Your daughter is certainly of an age where this sort of situation is common. Have you tried approaching her directly? Let her know how hurtful these scenarios can be for the ones being whispered about. Be sure she understands that it's okay not to partake, and that as she gets older, she'll realize that the whisperers are often lacking in confidence and character, and the ones who refuse to take part are the admirable ones.
Since this is a problem that seems to affect the entire team, have you spoken to your daughter's coach? The coach should make this sort of thing a priority, because it can only serve to weaken the team's unity when there's so much gossip going on. If the coach can't get through, what about a graduate of the program, perhaps someone right out of college? Having someone who has succeeded in gymnastics and who is just a few years older than the girls in question may just command their undivided attention and help convince them to change their whispery ways.
I have booked a service to take me from the Philadelphia airport to Ambler, Pennsylvania. The reservation I made says no tip required, because the tip was included in the price. My plane arrives at 11:00 p.m., which means the driver will be making a late night run. Do I tip him anyway, and if so, how much?
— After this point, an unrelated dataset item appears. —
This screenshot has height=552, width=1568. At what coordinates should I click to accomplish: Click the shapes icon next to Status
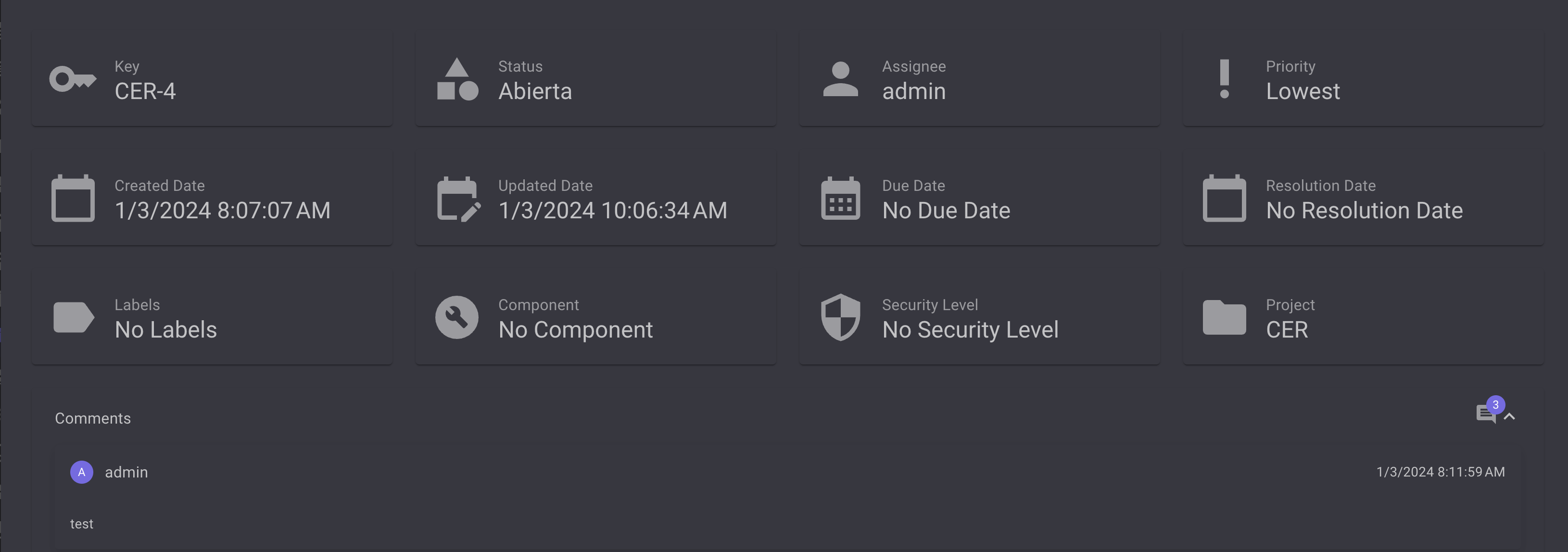(x=457, y=79)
If the tip is included, you have no obligation to tip additionally, and limo drivers are certainly accustomed to picking up passengers at all hours. That being said, if you find the driver to be particularly courteous/friendly/ helpful, I would add another 5-percent to the overall amount.
If a waiter brings over my entree along with little bowls of veggies placed on top of the plate, what should I do with the bowls? Eat from the bowls, or pour the vegetables from the bowls onto my plate?
The answer really depends on the sort of restaurant you're in...is this a fine-dining establishment (in which case the vegetables were put into smaller vessels for a very specific reason) or a more casual dining establishment, in which case there may be a more practical reason for this separation.
In a fine-dining spot, you'll most likely have a small serving spoon in or next to each of the bowls. In the casual spot, that may not be the case. In the latter case, however, I would request your server bring you a spoon so you can place the vegetables onto your larger plate in portions as you progress through your meal. (Providing there is room on your plate and that this won't mean you're mixing sauces or condiments that do not go well together, of course.)
We live in a small Midwestern town. When my husband fell ill earlier this year, a great many people went the extra mile (and then some) to help us in various ways. We're currently short on spare funds, but well-stocked on flour, sugar, and good cheer. Is it acceptable to take brownies and other treats to the post office, doctor's office and other organizations that have been so kind to us?
By all means spread the cheer through baked goods! The love and care that goes into warm homemade holiday cookies can sometimes mean even more than cold, hard cash.
If the recipient will be someone who is accustomed to receiving a tip from you at the end of the year (a hairdresser or a babysitter, for instance), be sure to convey that your not tipping him or her this year doesn't reflect on the level of service that you have received. State simply that funds are a bit tight for you and that you nonetheless want to express your appreciation in the most sincere way possible. The best way to do this is (in addition to the baked goods) is with a holiday card/thank-you note that acknowledges your gratitude and accompanies the wrapped goodies.